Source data
----------------

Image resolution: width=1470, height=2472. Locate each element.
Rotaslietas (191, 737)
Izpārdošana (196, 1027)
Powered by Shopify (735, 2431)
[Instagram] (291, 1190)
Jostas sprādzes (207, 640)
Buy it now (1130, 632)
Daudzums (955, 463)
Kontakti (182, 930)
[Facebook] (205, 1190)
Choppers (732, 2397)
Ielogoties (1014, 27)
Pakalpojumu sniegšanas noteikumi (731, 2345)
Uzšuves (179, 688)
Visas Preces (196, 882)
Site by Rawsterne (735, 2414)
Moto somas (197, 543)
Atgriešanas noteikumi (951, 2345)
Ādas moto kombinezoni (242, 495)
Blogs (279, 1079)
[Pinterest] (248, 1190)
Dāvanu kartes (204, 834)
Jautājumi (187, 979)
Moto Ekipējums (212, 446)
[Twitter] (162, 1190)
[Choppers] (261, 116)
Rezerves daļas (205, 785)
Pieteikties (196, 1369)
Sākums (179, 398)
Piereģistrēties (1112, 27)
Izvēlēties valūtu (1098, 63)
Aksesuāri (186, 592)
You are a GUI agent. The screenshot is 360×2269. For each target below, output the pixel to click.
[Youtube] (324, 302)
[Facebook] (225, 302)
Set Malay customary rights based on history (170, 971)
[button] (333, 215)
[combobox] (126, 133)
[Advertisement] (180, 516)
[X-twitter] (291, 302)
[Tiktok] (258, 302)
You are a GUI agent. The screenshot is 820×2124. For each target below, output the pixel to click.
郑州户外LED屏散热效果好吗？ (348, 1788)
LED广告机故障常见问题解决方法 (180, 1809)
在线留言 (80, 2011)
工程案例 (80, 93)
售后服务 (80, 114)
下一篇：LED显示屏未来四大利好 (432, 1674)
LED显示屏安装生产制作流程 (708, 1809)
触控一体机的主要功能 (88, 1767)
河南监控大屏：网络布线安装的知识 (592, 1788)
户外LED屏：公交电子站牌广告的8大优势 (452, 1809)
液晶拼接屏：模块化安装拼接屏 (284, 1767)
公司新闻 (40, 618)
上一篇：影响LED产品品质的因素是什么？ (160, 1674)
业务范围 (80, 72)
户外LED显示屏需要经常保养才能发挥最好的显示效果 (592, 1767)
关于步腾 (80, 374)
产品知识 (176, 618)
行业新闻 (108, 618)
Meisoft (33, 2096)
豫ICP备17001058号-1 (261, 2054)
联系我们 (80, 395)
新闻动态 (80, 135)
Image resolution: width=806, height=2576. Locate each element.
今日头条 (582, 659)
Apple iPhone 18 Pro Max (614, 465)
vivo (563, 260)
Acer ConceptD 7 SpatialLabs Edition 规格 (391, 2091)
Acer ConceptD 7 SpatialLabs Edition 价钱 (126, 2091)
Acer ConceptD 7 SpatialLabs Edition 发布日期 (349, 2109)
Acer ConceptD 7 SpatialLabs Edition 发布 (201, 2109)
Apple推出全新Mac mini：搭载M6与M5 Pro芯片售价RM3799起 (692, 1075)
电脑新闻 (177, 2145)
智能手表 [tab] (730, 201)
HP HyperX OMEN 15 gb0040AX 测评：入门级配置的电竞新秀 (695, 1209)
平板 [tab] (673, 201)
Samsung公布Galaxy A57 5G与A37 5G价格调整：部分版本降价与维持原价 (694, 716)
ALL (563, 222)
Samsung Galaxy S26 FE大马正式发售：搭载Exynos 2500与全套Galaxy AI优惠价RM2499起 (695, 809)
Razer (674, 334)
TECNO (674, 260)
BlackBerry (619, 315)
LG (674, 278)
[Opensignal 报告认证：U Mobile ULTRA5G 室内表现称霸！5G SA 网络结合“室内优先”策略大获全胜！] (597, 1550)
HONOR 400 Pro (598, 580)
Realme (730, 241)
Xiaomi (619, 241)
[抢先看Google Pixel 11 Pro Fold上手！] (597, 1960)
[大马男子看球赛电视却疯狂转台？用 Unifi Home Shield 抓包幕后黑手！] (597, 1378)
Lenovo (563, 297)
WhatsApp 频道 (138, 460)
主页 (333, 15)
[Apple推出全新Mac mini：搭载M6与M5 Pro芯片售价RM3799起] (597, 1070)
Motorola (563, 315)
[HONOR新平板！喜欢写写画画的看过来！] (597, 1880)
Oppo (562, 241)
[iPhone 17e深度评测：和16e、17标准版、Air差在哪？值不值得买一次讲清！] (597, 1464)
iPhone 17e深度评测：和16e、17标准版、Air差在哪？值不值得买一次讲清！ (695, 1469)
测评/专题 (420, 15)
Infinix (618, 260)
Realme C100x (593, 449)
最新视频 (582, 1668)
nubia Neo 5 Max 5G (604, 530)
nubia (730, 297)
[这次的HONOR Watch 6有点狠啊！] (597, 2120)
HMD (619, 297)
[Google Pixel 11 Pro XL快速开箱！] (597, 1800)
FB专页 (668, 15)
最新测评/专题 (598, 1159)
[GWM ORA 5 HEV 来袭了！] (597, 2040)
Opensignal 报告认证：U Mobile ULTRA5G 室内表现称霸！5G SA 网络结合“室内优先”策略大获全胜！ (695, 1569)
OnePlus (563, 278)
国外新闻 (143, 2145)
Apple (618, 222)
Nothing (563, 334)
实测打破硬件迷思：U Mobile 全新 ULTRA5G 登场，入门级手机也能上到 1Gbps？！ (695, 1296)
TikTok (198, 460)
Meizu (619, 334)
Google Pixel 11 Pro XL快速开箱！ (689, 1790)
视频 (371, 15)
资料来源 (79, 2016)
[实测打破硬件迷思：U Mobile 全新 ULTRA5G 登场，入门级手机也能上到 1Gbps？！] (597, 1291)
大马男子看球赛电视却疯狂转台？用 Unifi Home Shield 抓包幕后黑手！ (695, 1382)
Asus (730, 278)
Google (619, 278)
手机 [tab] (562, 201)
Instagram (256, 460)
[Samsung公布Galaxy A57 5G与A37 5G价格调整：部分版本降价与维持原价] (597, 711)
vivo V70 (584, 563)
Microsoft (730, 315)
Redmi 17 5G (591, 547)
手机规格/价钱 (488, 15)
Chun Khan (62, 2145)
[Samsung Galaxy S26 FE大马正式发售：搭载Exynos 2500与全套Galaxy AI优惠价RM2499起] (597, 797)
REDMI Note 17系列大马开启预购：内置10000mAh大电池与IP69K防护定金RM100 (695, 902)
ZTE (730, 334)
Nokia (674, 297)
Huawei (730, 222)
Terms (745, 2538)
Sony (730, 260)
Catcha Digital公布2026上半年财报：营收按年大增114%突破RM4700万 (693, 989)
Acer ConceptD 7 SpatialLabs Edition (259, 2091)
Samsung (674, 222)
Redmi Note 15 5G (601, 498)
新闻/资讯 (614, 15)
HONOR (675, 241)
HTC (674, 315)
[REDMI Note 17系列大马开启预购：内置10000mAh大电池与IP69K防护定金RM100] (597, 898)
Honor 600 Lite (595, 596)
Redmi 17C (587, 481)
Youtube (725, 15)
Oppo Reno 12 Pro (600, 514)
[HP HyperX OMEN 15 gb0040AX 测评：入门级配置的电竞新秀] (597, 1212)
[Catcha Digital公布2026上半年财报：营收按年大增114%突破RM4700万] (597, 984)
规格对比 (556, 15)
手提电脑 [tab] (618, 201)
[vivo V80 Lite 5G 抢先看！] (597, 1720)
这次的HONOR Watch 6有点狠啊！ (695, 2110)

----------------

Your task for the entries above: copy exactly the span starting with the line with "Uzšuves (179, 688)" and going on through the line with "触控一体机的主要功能 (88, 1767)", both lines included, and nothing else.

Uzšuves (179, 688)
Visas Preces (196, 882)
Site by Rawsterne (735, 2414)
Moto somas (197, 543)
Atgriešanas noteikumi (951, 2345)
Ādas moto kombinezoni (242, 495)
Blogs (279, 1079)
[Pinterest] (248, 1190)
Dāvanu kartes (204, 834)
Jautājumi (187, 979)
Moto Ekipējums (212, 446)
[Twitter] (162, 1190)
[Choppers] (261, 116)
Rezerves daļas (205, 785)
Pieteikties (196, 1369)
Sākums (179, 398)
Piereģistrēties (1112, 27)
Izvēlēties valūtu (1098, 63)
Aksesuāri (186, 592)
You are a GUI agent. The screenshot is 360×2269. For each target below, output the pixel to click.
[Youtube] (324, 302)
[Facebook] (225, 302)
Set Malay customary rights based on history (170, 971)
[button] (333, 215)
[combobox] (126, 133)
[Advertisement] (180, 516)
[X-twitter] (291, 302)
[Tiktok] (258, 302)
You are a GUI agent. The screenshot is 820×2124. For each target below, output the pixel to click.
郑州户外LED屏散热效果好吗？ (348, 1788)
LED广告机故障常见问题解决方法 (180, 1809)
在线留言 (80, 2011)
工程案例 (80, 93)
售后服务 (80, 114)
下一篇：LED显示屏未来四大利好 (432, 1674)
LED显示屏安装生产制作流程 (708, 1809)
触控一体机的主要功能 (88, 1767)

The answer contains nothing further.